8 Conclusions and perspectives

Starting with the class of \((n+2)\)-dimensional spaces of Eq. (1), we fully integrate Einstein’s vacuum equation with a cosmological constant. The solutions found in Sect. 3 turn out to depend on the exponential of an arbitrary constant symmetric matrix \(\varvec{Q_0}\). By the use of suitable coordinate transformations, this exponential can be explicitly computed and the attained line element can have different algebraic structures depending on the canonical form of \(\varvec{Q_0}\). For example, in the simplest case, when \(\varvec{Q_0}\) is diagonalizable, the solutions are higher-dimensional generalizations of Kasner metric, which represent homogeneous but non-isotropic spacetimes used in cosmological models. However, when \(\varvec{Q_0}\) cannot be diagonalized more interesting solutions are obtained. As argued in the paragraph just below Eq. (47), after thoroughly looking in the literature for solutions with the same geometrical properties of the non-diagonal class of exact solutions presented here, we are confident that these solutions have not been described before in the literature. As a further indication, note that already in the example for \(n=3\) the exponential of a non-diagonal matrix becomes quite messy when written explicitly, even when a particularly simple basis is used, see Eq. (50), let alone cases of higher n. Therefore, it is hard to conceive that these solutions have been found elsewhere without using the structure of the exponential of a matrix, in which case it would not be hard to track it down.

In the general solution obtained here, the part of the line element associated with the cyclic coordinates \(\tau _i\) is generally composed by the sum of smaller blocks, see Eq. (36).
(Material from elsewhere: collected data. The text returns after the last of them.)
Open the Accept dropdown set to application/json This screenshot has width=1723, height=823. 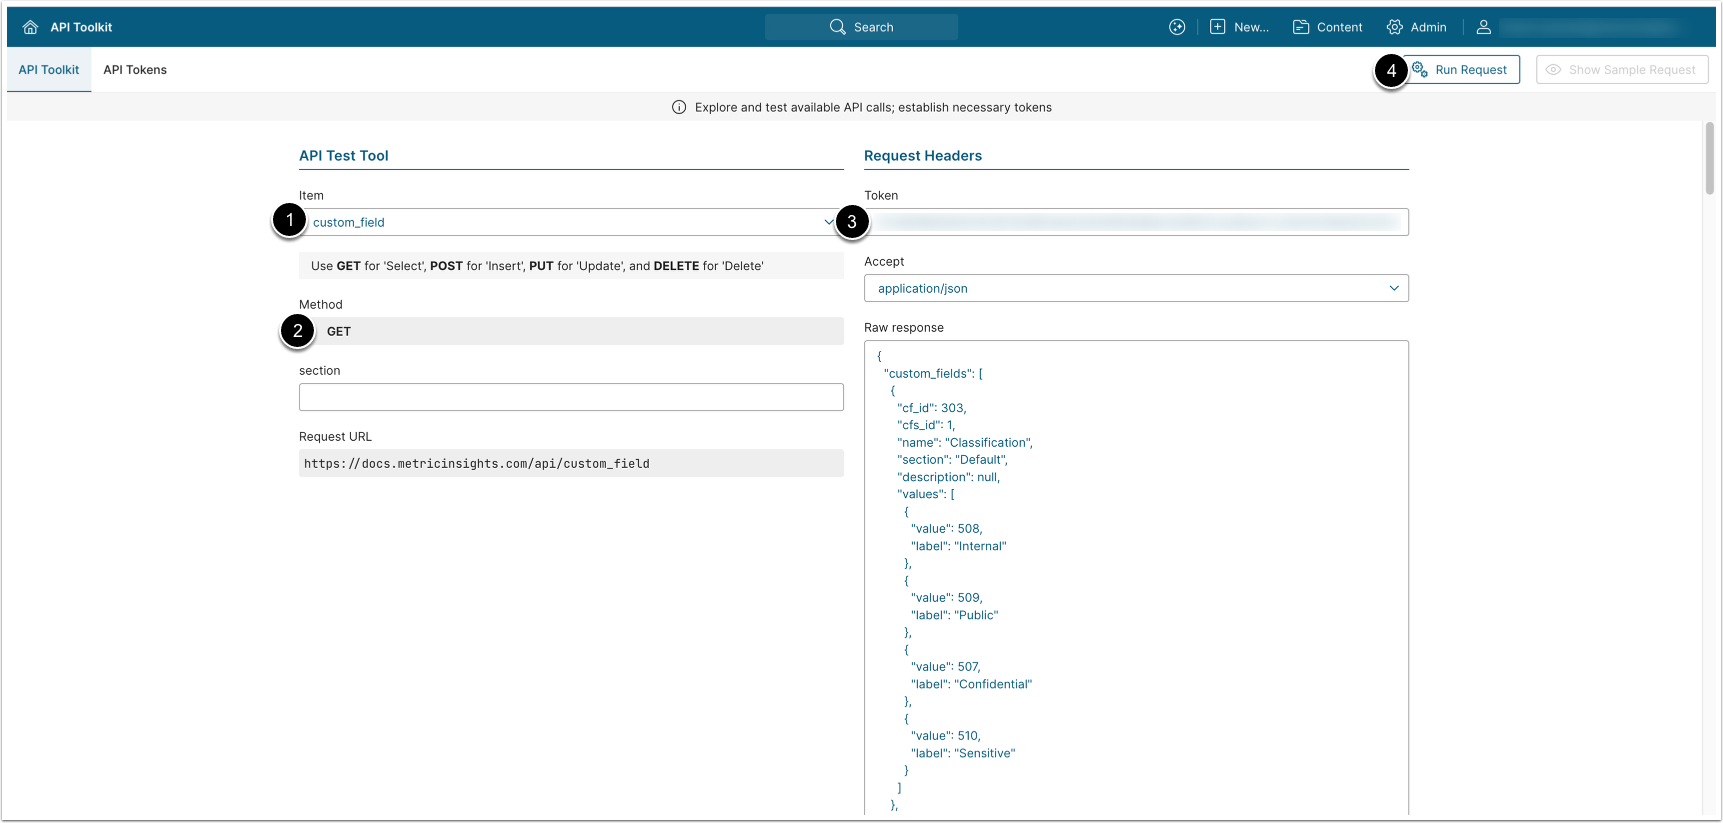tap(1135, 288)
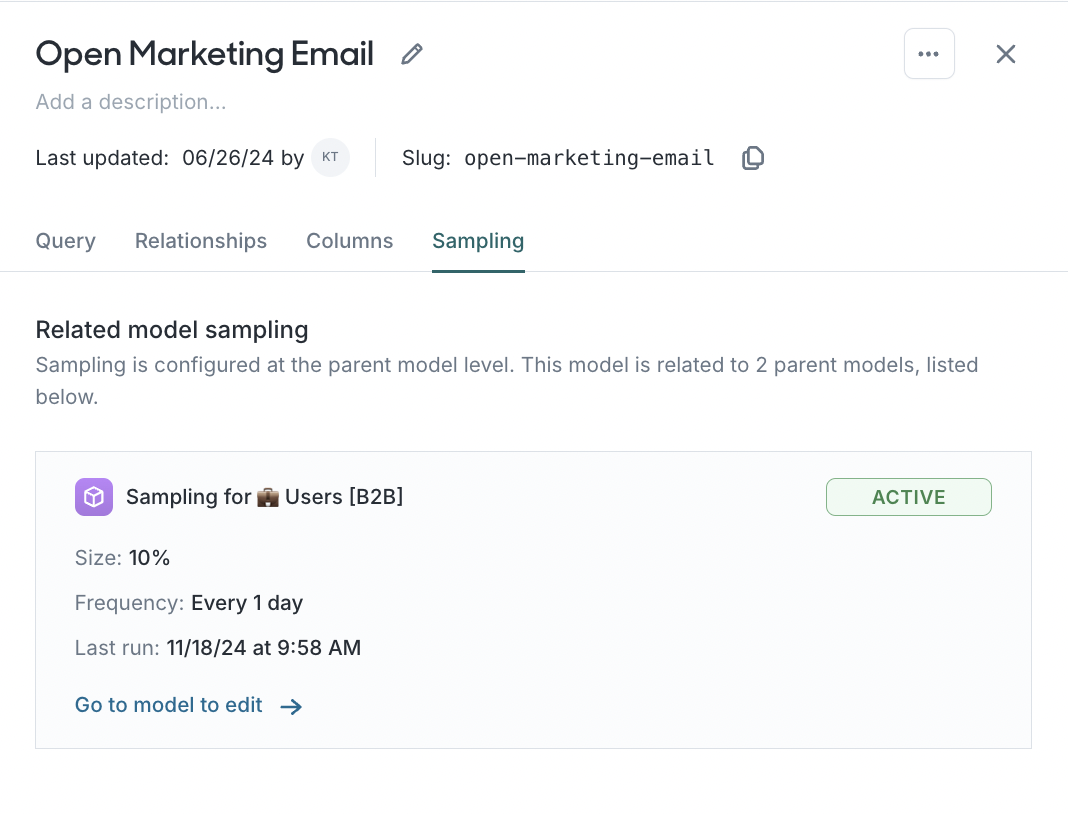The width and height of the screenshot is (1068, 814).
Task: Click the Add a description field
Action: pyautogui.click(x=131, y=102)
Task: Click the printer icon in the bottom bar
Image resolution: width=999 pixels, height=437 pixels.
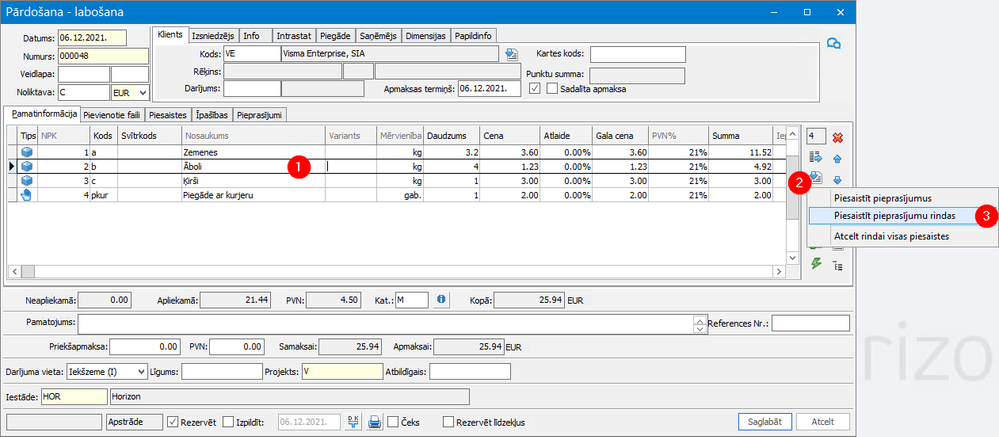Action: [x=374, y=422]
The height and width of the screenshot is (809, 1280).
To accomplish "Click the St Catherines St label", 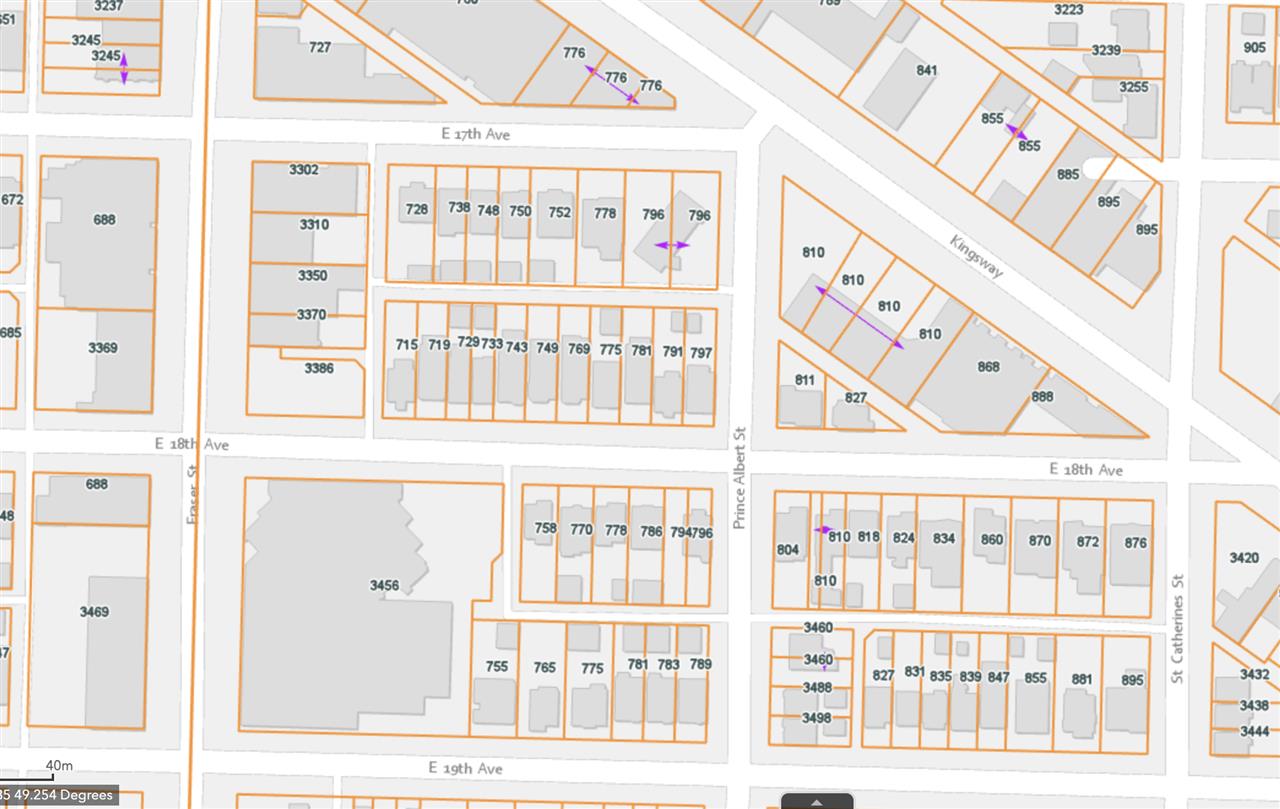I will 1177,628.
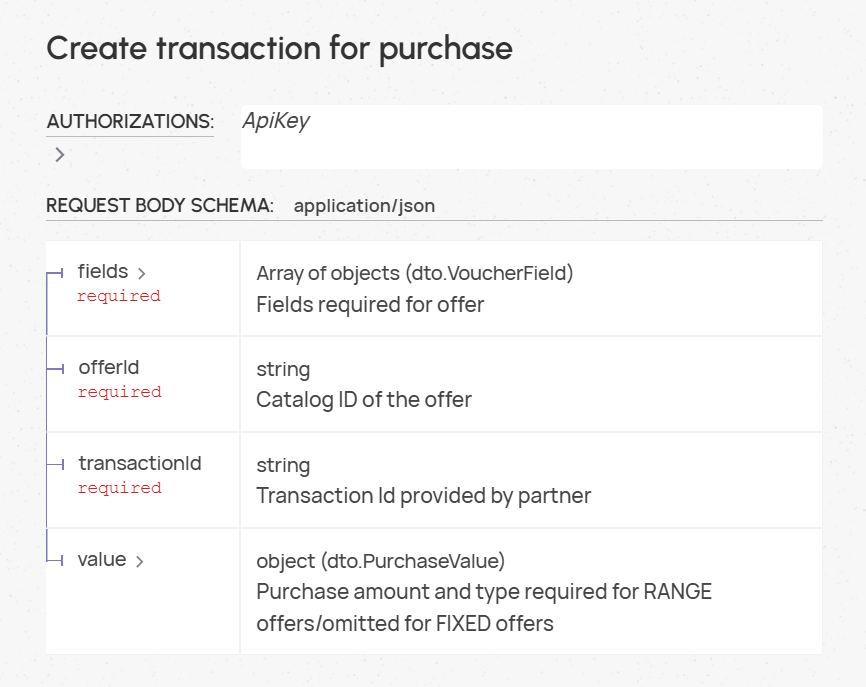Expand the fields property chevron
866x687 pixels.
(141, 273)
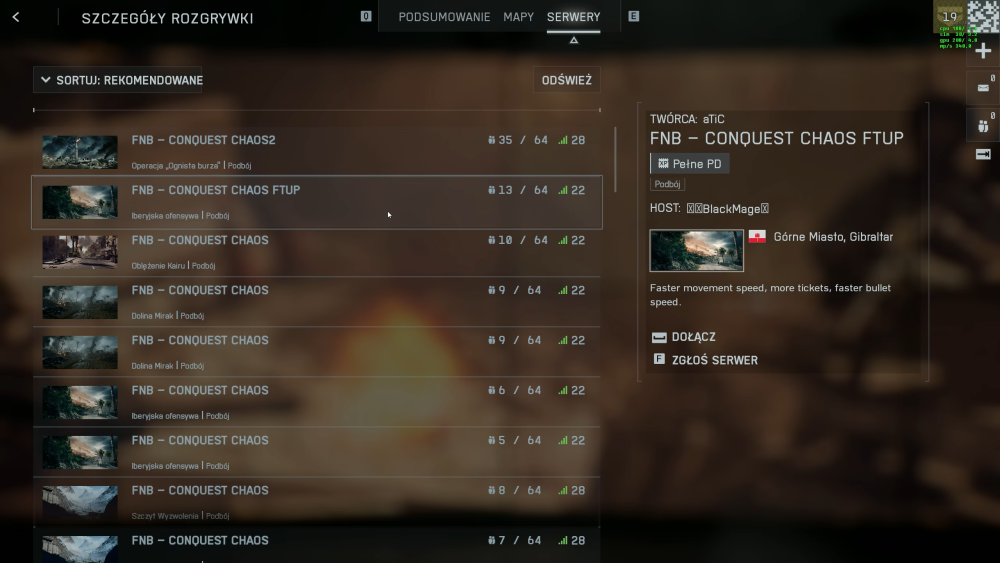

Thus, once we have computed the structure of the line element in the cases in which the canonical forms of \(\varvec{Q_0}\) are single \(n\times n\) blocks, for different values of n, we can compose these solution in order to generate Einstein spaces of higher dimensions. For instance, in Eq. (48) we have merged a \(2\times 2\) block with a \(1\times 1\) block in order to create a solution with \(n=3\).

Finally, in Sect. 7, we have also considered cosmological models with perfect fluid and integrated Einstein’s equation analytically. In these solutions the spacetimes are endowed with a global time coordinate and the space-like hyper-surfaces of constant time are homogenous, as usually assumed in cosmology, although not isotropic.

In the present work we have focused exclusively on the integration of Einstein’s equation and simplification of the algebraic structure of the solutions. The physical aspects, as well as the geometrical properties of these solutions, have not been addressed. In the future we intend to fill these gaps in order to attain a full comprehension of such spaces.

Data Availability Statement

This manuscript has no associated data or the data will not be deposited. [Authors’ comment: All data generated and analyzed during this study are included in this published article.]